Problem description
Find the lines below that contain the string "computer". Copy each one.

● ● ● ●

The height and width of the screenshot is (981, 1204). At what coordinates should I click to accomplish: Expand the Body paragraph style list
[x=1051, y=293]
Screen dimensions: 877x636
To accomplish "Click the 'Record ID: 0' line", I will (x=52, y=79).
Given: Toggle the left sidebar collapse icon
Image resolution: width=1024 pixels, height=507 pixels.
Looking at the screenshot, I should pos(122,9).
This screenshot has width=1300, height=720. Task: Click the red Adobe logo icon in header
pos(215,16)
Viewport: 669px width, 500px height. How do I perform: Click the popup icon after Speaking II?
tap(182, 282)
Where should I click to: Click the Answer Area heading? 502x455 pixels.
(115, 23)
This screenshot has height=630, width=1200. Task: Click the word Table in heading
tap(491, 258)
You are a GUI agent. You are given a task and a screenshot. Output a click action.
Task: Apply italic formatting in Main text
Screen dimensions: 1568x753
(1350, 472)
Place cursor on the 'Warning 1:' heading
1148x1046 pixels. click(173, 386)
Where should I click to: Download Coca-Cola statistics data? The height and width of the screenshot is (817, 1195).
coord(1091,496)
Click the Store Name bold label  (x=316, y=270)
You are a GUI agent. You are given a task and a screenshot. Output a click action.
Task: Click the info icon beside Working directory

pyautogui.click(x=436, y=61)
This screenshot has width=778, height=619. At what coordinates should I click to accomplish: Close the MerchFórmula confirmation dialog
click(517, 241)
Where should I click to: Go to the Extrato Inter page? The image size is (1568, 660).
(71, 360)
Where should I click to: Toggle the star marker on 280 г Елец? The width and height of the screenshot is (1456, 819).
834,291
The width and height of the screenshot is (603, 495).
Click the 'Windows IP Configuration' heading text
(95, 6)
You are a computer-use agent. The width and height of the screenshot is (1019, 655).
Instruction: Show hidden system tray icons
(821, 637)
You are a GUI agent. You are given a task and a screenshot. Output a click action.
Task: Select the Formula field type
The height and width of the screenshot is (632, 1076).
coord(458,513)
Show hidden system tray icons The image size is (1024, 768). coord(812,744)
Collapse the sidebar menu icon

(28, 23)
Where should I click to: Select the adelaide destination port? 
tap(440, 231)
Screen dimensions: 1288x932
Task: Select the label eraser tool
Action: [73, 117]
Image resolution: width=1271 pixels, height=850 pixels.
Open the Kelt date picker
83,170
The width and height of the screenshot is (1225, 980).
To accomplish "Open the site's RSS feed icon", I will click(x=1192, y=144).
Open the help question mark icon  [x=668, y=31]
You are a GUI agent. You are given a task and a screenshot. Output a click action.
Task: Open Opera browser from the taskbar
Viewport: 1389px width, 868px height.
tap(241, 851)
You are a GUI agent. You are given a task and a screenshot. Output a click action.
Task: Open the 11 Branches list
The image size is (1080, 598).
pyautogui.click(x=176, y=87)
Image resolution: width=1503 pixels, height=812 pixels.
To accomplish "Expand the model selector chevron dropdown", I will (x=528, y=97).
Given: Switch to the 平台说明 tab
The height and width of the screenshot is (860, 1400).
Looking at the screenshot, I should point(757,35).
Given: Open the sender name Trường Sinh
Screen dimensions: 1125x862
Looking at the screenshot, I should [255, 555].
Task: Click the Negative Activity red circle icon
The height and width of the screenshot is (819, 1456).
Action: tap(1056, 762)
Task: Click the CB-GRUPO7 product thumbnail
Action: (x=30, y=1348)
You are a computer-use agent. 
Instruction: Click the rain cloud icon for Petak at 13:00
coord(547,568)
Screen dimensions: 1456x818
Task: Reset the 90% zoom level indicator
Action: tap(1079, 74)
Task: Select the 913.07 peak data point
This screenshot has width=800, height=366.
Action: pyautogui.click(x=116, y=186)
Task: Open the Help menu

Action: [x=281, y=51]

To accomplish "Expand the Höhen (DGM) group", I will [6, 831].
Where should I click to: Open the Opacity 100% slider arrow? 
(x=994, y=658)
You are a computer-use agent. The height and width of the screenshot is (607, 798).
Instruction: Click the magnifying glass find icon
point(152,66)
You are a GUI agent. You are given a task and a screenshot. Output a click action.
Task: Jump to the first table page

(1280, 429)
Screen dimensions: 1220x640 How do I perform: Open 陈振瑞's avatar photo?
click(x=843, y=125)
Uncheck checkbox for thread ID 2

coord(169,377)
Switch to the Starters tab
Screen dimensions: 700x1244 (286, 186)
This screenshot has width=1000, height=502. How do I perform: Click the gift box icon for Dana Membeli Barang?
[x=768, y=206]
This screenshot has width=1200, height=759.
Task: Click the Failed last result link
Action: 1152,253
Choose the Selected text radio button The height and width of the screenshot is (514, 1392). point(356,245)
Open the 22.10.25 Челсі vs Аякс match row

● ● ● ●

Task solution
You are a computer-use agent. The width and height of the screenshot is (1019, 655).
You are a computer-use agent. 
You are a computer-use agent. The height and width of the screenshot is (607, 798).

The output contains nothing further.